:: Information supplied ::
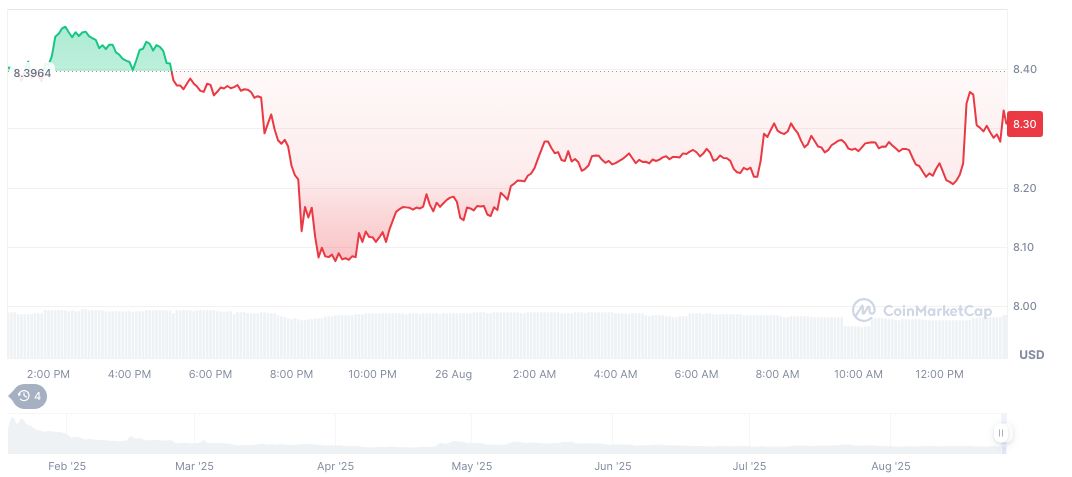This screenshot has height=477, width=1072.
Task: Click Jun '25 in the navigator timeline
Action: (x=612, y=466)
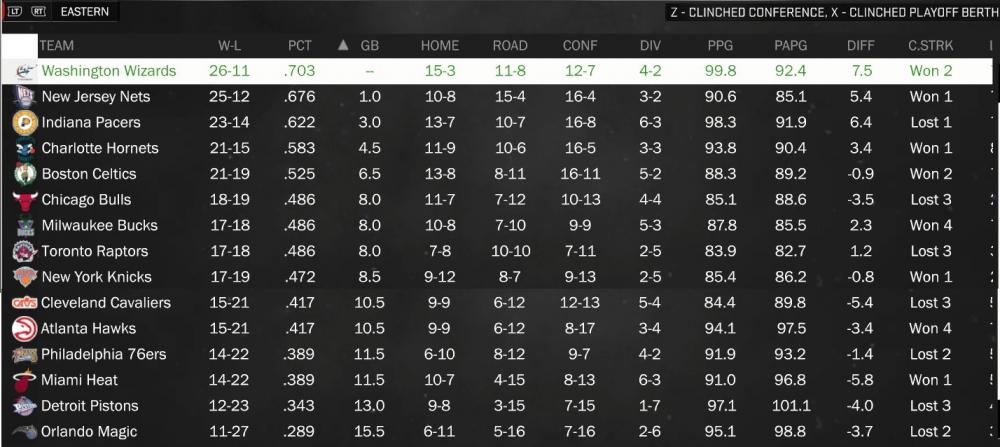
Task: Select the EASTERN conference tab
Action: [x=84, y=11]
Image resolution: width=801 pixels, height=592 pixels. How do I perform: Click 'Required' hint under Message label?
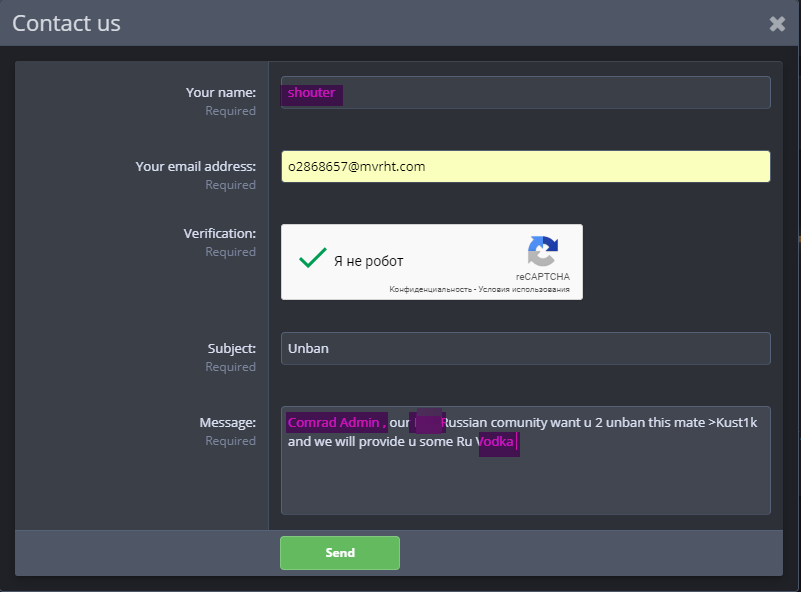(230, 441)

:: What to work on ::
For this exercise, write out exactly the lines from the one with "Image resolution: width=801" through the last line of the records, inclusive, and leave each picture out.

:: Answer ::
Image resolution: width=801 pixels, height=592 pixels. How do I perform: Click 'Required' hint under Message label?
(230, 441)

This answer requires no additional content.